THE SECRET SCRIPTURE

by Sebastian Barry

 

Nominations: Booker Finalist 2008, Dublin Longlist 2010, LA Times Finalist 2008

 

Date Read: January 28, 2022

 

What a rich and nuanced novel from Sebastian Barry, exploring madness, religion, and family. Taking place during Ireland’s upheaval with the IRA and then into World War II, The Secret Scripture follows Roseanne, a young girl that finds her life nearly over at the age of 18 yet manages to survive until a centenarian. This novel shows how the brutal application of religion without mercy can render a life nearly meaningless.

 

We meet Roseanne through an accounting of her own life from a mental institution that is about to be shut down. She has been there so long, the doctor in charge is unsure whether she has any family and the circumstances of her commitment are all too vague. Through her self-accounting of her own life and Dr. Grene’s research into Roseanne’s past, the reader is able to piece together a picture of the injustice that Roseanne has endured all these years.

 

When Roseanne Clear is still just a girl, her father commits suicide, although we are later to learn he was actually murdered. Her mother is mad and sent to an institution in quick order and Roseanne finds herself quite alone while still just a young lady.
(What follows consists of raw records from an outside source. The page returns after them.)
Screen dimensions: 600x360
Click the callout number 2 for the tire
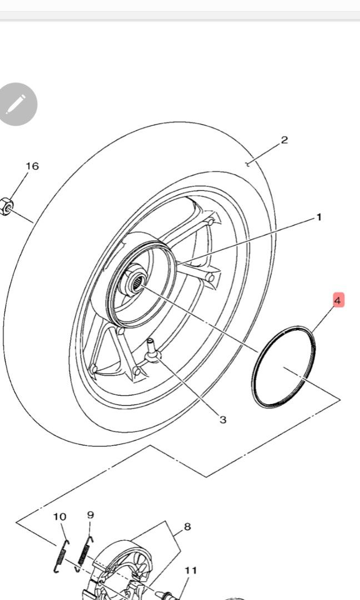(x=284, y=139)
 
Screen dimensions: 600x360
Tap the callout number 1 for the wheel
(x=319, y=217)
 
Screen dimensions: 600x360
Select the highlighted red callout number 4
(x=337, y=301)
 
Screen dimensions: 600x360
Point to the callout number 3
(x=223, y=419)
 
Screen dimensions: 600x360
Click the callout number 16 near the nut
(x=32, y=166)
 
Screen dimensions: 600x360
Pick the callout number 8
(x=187, y=527)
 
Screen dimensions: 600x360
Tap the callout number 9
(x=91, y=515)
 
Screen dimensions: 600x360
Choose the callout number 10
(x=59, y=517)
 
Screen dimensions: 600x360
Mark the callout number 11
(x=191, y=570)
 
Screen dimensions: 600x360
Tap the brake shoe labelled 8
(x=119, y=567)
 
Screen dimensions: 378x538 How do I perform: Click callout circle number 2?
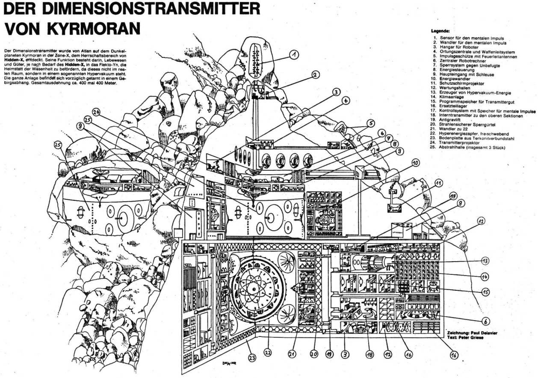(x=315, y=75)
Rather than succumbing to despair, she gets a job at the Cairo Café, which she loves, and goes to the dance hall on the weekend evenings where local musicians play. She takes charge of her youth and finds fulfillment and pride in the life she creates for herself. 

 

And then she meets Tom. A local up-and-comer with political ambition, Tom and Roseanne quickly fall in love and, without Tom’s parents approval, are married. Marriage is bliss for Roseanne, although her movements become much more limited as they are for all wives during that time. Roseanne’s undoing is going to meet a man from her past that knew her father. Just the very act of being seen unescorted by her husband in another man’s presence (fully clothed, in public), causes Tom and the local priest to turn against her and grant Tom a divorce. He is not just granted a divorce but a complete annulment from the Catholic church. Roseanne, essentially, was never married at all in the eyes of the church.

 

She lives for years alone in her hut by the sea and, in a short-lived affair with Tom’s brother, finds herself pregnant. Alone and with no one to help her deliver her child, she walks the 10 or so miles to Tom’s family’s house to beg for mercy and help. She is to find no helping hand or shelter. She ends up giving birth on her walk back home, alone on the beach during a storm.

 

Falling asleep from the exhaustion and the pain, Roseanne wakes to find her baby vanished. She had fallen asleep with her baby in her arms but awakes to emptiness. An ambulance eventually takes her to the hospital, the entire time Roseanne begs for her baby.

 

From the hospital, Roseanne is committed to a mental institution where lives out the remainder of her days. Her life has just ended at the age of 20. We discover other atrocities that befall Roseanne in the institution and a plot twist that I saw coming a mile away.

 

Yet, this book is damp with the moisture of the Irish seaside and vividly brutal in the isolation of Roseanne. Barry’s rich imagery allows us to actually live out the injustice of Roseanne’s life as if we were strangers in the room. I am in awe of his immense talent. 

 

“But we are never old to ourselves. That is because at close of day the ship we sail in is the soul, not the body.”